→ **Source data**:
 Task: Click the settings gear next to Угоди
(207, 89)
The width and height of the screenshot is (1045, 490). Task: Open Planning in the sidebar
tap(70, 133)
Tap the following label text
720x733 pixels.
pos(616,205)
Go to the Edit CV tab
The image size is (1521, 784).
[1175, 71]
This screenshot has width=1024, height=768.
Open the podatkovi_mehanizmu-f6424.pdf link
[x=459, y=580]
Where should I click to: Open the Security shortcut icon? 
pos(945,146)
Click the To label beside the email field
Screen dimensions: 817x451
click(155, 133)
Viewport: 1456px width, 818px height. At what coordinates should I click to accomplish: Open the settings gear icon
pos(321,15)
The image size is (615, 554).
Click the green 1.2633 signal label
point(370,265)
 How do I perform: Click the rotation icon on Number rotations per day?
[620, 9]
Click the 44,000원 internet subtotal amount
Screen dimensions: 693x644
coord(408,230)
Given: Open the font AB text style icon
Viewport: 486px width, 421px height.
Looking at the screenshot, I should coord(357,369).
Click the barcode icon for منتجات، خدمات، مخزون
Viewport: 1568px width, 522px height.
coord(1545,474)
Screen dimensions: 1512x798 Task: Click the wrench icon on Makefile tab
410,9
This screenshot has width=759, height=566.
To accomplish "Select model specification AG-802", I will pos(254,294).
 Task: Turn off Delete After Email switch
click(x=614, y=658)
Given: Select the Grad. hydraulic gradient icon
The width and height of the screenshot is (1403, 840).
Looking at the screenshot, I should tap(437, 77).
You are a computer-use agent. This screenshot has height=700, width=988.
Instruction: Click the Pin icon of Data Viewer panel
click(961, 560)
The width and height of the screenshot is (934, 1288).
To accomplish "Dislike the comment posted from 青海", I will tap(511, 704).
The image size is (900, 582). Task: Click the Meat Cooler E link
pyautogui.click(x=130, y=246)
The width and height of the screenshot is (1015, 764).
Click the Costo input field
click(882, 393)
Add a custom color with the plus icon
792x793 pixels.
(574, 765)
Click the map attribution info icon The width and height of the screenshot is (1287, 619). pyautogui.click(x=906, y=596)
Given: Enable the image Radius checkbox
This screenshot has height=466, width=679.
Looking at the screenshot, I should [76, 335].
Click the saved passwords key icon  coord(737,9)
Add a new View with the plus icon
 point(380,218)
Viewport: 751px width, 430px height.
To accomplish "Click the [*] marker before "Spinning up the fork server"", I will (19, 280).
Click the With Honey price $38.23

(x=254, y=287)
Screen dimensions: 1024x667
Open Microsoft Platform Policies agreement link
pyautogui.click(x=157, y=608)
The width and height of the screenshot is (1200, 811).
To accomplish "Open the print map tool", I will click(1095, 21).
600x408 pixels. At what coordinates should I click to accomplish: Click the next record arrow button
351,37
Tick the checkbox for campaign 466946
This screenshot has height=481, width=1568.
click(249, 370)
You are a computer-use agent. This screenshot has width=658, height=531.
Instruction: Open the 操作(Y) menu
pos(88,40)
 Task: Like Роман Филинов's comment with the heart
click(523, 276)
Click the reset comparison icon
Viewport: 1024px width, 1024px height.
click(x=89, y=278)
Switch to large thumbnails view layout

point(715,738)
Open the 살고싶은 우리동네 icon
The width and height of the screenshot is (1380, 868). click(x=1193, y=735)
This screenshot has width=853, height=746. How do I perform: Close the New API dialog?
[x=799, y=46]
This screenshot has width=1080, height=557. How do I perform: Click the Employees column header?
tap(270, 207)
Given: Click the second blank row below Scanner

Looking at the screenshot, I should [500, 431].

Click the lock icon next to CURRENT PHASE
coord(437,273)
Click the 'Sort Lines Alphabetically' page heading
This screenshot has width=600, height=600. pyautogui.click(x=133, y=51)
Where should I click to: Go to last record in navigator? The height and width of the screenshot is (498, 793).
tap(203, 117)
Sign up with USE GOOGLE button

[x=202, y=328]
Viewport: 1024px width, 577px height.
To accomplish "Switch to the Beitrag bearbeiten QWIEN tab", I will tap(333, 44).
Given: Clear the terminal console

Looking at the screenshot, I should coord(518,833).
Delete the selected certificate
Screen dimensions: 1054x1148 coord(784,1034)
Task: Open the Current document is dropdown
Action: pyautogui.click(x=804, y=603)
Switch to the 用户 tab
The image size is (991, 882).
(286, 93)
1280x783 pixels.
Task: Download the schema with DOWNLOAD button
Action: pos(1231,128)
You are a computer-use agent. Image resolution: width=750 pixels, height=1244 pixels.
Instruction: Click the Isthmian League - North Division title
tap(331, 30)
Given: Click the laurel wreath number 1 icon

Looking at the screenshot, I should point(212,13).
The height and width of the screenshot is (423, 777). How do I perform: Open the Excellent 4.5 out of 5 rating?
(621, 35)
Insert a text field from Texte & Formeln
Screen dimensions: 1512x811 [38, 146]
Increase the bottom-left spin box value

→ **Instructions to follow**: List every line of the data that contains the word "Given".

→ **Answer for this exercise**:
Given: Open the font AB text style icon
Given: Select the Grad. hydraulic gradient icon
Given: Enable the image Radius checkbox
Given: Click the second blank row below Scanner
Given: Clear the terminal console
Given: Click the laurel wreath number 1 icon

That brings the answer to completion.